江藤勲の音楽夜話/第十一夜

語り/江藤勲 聞き書き/青山弦

ベーシスト江藤勲が語る音楽のあれこれ

社長というよりも、総務部長のベーシスト

1969年に、私はビクターから二枚のリーダーアルバムを出していた。

  • 『ゴールデン・エレキベース』(69年) 江藤勲とザ・ブラック・パンサーズ
  • 『エキサイティング・エレキベース』(69年) 江藤勲とピックアップ・セブン

これを聴いたポリドールのプロデューサー杉本氏から、「ウチでもベースを前面にだしたアルバムを」と申し出があった。自身もベーシストだった杉本氏の熱意に、背中を押されるように『ベース!ベース!ベース!』シリーズがスタートしたのは、70年のことだった。
杉本氏の気持はありがたかったが、私の気持は少々複雑だった。その気持をひとことで表現すれば、「自分は社長向きの性格ではないな!」という思いだった。「社長」とは、自分がセンターに立ってスポットライトを浴びる役目である。そうした思いを抱いたのには、ベースという楽器の特性も関係しているだろう。ピアノやギターならいざ知らず、ベースは、それ自身が前に出るように考えられた楽器ではない。音楽の構成を家の構造に例えれば、本柱を支える礎石の役割がベースである。
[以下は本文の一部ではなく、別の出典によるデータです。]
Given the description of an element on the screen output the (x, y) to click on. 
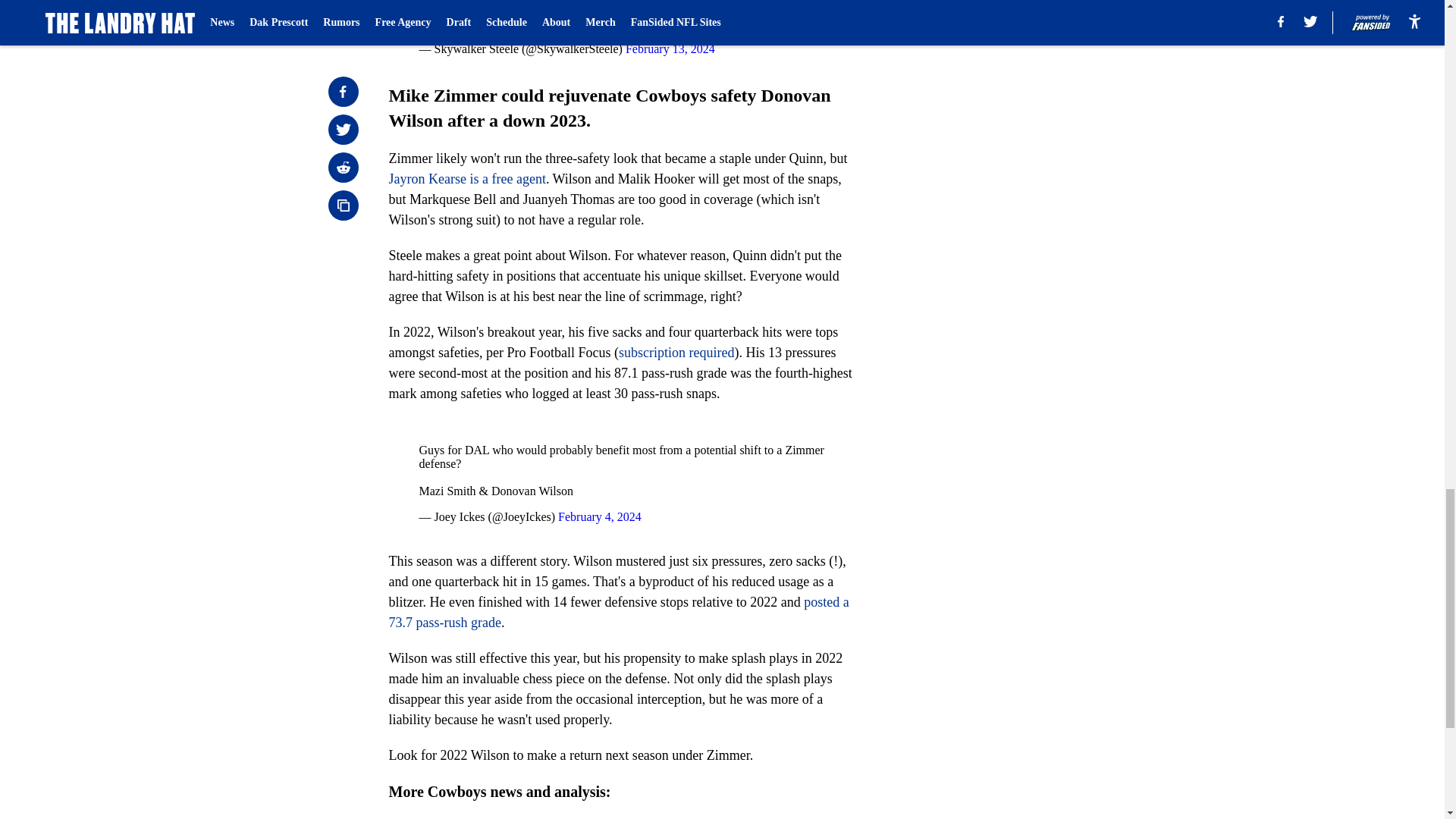
Jayron Kearse is a free agent (466, 178)
February 13, 2024 (670, 48)
February 4, 2024 (599, 516)
posted a 73.7 pass-rush grade (618, 611)
subscription required (675, 352)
そう考えると、ベースは、私の性格に大変によく合った楽器だった。
スポットライトの後ろにひかえて、思う存分に社長に個性を発揮してもらう〝サイド・マン〟という役が、自分のベスト・ポジションだと悟った。しかも特定バンドの〝サイド・マン〟ではなく、セッション・ミュージシャンの私の場合は、社長が日替わりである。連日、さまざまな個性の社長に仕えなければいけない。会社で例えれば、さしずめ〝総務部長〟だろうか……遅まきながらリーダーアルバムを手がけて、はじめてこうした自分の性格を知った。
リーダーアルバムのレコーディングに際しては、ベースを前に出しても、全体のバランスが崩れないように、相当に特殊なアレンジをしないといけなかった。そこで編曲には、大御所、前田憲男氏や、鈴木邦彦氏、川口真氏などの助けを借りて、なんとかレコーディングに漕ぎつけた。
『ベース!ベース!ベース!』シリーズは、「江藤勲とケニー・ウッド楽団」名義で、洋楽、邦楽のインストを全部で6枚リリースした。またポニー(現ポニーキャニオン)からも『SOUND SPECIAL ’70 ベースでGO!GO 』という同系統の作 品をリリースした。
スタジオ仲間の石川晶/d、杉本喜代志/g、飯吉馨/p、水谷公生/g、猪俣猛/d、石松元/d、大原繁仁/key、栗林稔/keyなど、腕ききの面々が毎回集って、私を前に出してくれたが、総務部長の私は、最後までどこか居心地が悪かった。懸命に盛り立ててくれた、みなさん、ゴメン!